Let the records available with API be A1,A2,A3,A5,A6 –

Possible cases:

  • There could updated field values for each records A1, A2, and A3 than
    day 1

  • A4 is removed from the API response now

  • New records A5,A6 are added now.

In this case our aim is to update the table such that, it should only have records A1, A2, A3, A5, A6 with their updated values.

The data is expected to be structured.There are specific fields from API,which are to be parsed and fetched.We can't estimate how often the changes would be made,and its asked to make update every day.

The response field values might change but not the structure.The fields for which the values should be fetched will remain same,only the change would affect the field values.

Currently there are about 2000 records ,which could increase up to 5000 soon.

There should not be any down time as the service from this table is used in real time by another application.I am parsing and inserting API response into a table which acts as a master table for another application.That application needs to work without any downtime,i.e; There should be least possible downtime even while we are doing some operations(recreating tables) over the table.

Sample API Response:

[
    {
        "company": "XYZ",
        "company_id": 123,
        "owner": null,
        "owner_id": null
    },
    {
        "company": null,
        "company_id": null,
        "owner": "ABC",
        "owner_id": 321
    },
    {
        "company": "XYZ",
        "company_id": 123,
        "owner": null,
        "owner_id": null
    },
    {
        "company": null,
        "company_id": null,
        "owner": "PQR",
        "owner_id": 100
    }
]

Database table should replicate the API response as given – irrespective of any errors/duplicates available in the API results.The API responses cannot be predicted before hand,also there isn't any direct fields which could be treated as a UNIQUE id.

I am using PHP-MySQL.API response is in JSON format. I had seen a similar question in SO,but it doesn't caters my requirement well and it also doesn't have an accepted answer.

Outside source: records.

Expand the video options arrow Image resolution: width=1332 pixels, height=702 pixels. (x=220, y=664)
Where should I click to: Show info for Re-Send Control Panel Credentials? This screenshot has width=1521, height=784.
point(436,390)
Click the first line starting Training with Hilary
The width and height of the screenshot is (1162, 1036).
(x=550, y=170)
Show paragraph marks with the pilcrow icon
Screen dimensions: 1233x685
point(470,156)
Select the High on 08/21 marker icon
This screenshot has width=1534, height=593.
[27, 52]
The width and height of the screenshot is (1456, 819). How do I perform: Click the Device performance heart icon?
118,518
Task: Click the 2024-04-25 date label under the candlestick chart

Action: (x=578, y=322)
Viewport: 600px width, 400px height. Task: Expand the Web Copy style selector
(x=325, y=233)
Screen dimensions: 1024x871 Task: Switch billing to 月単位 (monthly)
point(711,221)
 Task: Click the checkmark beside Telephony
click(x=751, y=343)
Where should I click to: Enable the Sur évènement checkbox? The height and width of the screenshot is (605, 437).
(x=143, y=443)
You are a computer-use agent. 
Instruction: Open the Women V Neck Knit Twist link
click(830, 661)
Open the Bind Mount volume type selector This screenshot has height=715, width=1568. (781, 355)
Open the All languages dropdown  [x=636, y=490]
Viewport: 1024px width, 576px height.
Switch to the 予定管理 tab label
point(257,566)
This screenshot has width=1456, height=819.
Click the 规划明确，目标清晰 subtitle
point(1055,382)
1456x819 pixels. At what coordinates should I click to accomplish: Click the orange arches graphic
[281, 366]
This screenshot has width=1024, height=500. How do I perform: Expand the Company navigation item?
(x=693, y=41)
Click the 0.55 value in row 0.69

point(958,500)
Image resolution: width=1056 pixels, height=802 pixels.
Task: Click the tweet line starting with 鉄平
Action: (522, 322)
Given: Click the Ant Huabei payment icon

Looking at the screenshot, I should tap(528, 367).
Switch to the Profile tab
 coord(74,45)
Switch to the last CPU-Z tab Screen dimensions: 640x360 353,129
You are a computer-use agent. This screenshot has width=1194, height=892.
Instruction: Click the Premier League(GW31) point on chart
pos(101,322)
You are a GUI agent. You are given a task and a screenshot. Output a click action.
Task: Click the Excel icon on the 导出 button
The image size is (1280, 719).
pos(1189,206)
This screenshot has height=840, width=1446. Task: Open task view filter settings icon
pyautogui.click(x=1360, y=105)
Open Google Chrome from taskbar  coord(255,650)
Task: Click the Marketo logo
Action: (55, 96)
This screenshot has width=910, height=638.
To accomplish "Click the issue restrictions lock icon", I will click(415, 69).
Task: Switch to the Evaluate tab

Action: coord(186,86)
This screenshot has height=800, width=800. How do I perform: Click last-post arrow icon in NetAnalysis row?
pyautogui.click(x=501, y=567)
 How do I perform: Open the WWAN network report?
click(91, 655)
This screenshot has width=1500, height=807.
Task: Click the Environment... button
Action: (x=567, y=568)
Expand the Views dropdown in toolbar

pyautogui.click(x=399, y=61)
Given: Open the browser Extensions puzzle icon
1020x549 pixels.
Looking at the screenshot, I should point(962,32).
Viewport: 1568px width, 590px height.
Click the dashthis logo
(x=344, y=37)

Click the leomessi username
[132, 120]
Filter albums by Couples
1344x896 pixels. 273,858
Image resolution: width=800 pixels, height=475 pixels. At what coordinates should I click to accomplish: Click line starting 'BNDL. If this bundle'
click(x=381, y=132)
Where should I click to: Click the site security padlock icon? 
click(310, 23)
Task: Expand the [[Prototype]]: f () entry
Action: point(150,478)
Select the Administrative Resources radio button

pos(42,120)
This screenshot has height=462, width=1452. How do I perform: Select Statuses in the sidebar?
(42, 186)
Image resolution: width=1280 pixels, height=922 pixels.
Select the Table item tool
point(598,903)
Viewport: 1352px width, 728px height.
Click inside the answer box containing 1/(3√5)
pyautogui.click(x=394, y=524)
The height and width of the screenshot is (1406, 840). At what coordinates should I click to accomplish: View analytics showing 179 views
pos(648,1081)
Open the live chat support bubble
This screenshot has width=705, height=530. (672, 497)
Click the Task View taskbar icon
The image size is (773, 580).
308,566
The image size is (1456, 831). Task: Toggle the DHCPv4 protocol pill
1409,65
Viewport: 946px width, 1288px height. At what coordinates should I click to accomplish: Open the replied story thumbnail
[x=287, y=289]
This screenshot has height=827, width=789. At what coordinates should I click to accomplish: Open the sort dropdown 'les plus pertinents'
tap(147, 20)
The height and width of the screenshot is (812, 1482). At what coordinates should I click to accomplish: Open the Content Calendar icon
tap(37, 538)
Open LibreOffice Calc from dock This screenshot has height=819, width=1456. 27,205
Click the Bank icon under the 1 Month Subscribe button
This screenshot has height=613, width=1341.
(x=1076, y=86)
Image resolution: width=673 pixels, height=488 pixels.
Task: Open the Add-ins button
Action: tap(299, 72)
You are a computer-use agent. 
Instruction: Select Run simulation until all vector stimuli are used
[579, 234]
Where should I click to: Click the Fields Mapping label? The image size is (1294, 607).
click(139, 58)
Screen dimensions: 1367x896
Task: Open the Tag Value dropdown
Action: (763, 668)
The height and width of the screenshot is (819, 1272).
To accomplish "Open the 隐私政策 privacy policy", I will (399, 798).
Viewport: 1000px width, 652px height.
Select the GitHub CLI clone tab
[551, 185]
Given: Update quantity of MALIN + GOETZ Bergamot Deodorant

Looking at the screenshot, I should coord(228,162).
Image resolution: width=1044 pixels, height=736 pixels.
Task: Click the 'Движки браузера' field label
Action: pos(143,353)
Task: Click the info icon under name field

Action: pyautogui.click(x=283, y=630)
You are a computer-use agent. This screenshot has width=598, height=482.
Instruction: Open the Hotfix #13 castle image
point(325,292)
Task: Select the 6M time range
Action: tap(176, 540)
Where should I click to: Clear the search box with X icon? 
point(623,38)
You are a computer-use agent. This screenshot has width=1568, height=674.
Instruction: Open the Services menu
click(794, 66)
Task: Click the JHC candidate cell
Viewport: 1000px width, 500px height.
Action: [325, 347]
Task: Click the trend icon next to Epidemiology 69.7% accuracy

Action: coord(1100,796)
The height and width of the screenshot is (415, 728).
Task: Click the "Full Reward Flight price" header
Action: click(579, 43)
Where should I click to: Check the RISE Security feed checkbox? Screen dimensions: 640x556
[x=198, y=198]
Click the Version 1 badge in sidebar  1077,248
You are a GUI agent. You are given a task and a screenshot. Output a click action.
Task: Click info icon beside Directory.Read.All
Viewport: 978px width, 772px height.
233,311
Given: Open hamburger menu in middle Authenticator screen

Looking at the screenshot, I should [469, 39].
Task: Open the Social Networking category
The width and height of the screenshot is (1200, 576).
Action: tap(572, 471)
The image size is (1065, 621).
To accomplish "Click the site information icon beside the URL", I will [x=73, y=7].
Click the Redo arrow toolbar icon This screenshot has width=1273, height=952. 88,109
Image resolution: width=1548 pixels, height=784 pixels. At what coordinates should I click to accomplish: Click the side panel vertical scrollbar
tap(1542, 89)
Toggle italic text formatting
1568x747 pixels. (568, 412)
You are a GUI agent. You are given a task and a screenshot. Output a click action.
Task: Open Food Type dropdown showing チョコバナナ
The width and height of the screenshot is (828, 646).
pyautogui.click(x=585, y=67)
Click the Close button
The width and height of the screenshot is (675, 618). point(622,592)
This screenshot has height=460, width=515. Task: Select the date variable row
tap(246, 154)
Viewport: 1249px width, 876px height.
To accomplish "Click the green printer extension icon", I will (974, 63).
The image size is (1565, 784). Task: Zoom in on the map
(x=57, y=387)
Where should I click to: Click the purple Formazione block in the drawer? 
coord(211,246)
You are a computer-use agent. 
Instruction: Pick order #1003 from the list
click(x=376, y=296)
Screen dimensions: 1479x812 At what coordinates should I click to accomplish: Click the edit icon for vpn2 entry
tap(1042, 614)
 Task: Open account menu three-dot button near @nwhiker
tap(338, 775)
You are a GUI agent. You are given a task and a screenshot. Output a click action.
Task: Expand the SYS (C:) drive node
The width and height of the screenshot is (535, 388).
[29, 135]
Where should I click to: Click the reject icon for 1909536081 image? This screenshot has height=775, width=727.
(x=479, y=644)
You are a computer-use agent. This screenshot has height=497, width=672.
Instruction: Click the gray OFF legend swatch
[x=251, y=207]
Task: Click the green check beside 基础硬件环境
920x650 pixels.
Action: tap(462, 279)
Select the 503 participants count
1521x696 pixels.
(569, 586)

https://stackoverflow.com/questions/1972944/what-is-the-best-way-to-periodically-load-data-into-table

From the above question it seems using some kind of temporary tables would be needed I my case as well.

What would be the most elegant way to approach this problem considering safety,performance and no downtime.What would be best MySQL storage engine to be used in this scenario-(InnoDB/MYISAM)?
Please advice.

Best Answer

If you don't need to retain the data from the previous day when you update the data, you could do this without downtime:

Day 1:

  • insert data from API into Table1

Day 2+:

  • create a new table with the same structure as Table1

create NewTable like Table1;

  • insert API data into NewTable (note: app is still using Table1 at this point)
  • switch out the tables in one statement

rename Table1 to OldTable, NewTable to Table1;

  • drop OldTable now if you want to, or keep some archives